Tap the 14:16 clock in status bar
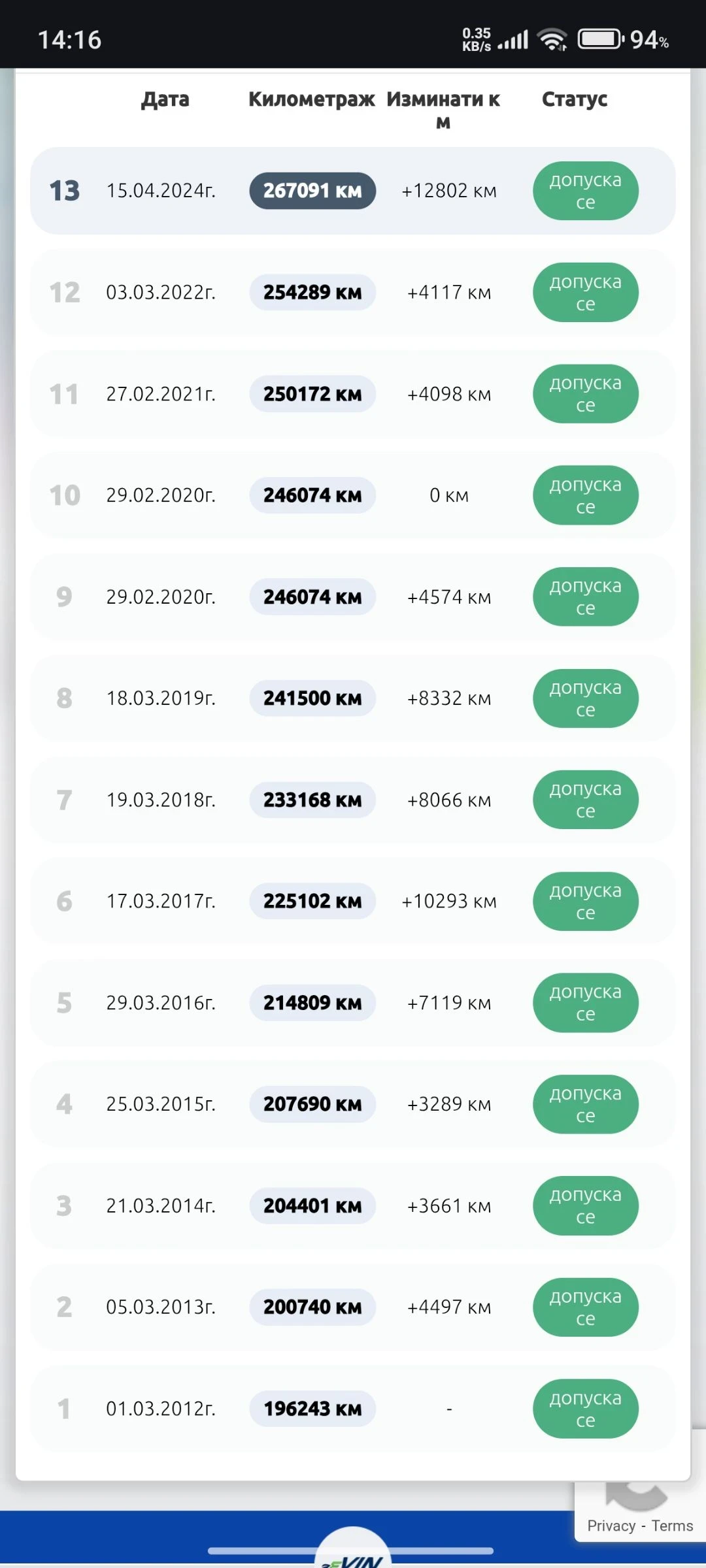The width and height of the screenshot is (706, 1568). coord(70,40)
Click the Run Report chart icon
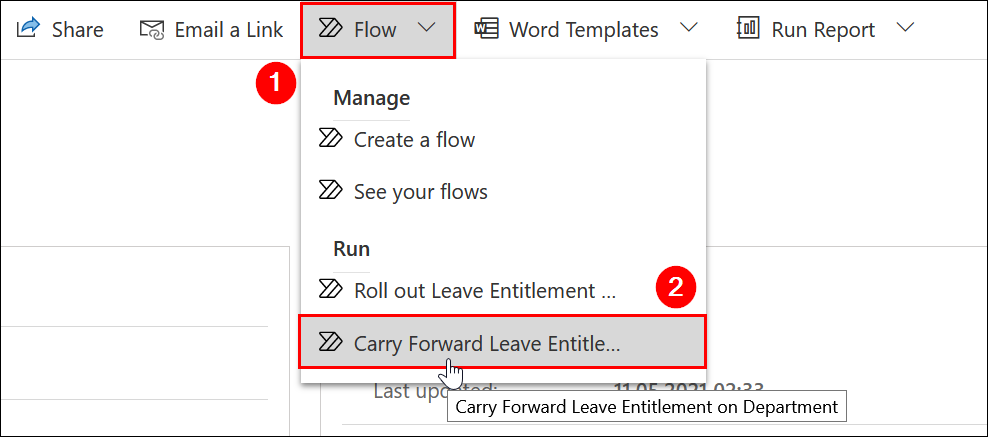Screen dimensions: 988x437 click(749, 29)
...
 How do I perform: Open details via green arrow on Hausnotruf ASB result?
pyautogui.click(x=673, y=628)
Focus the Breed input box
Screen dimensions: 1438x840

Task description:
Scan the records above for the lines holding "How do I perform: Open" and "Screen dimensions: 1438x840". Transcribe those two and every line between them word for word, and no others.

Task answer:
 How do I perform: Open details via green arrow on Hausnotruf ASB result?
pyautogui.click(x=673, y=628)
Focus the Breed input box
Screen dimensions: 1438x840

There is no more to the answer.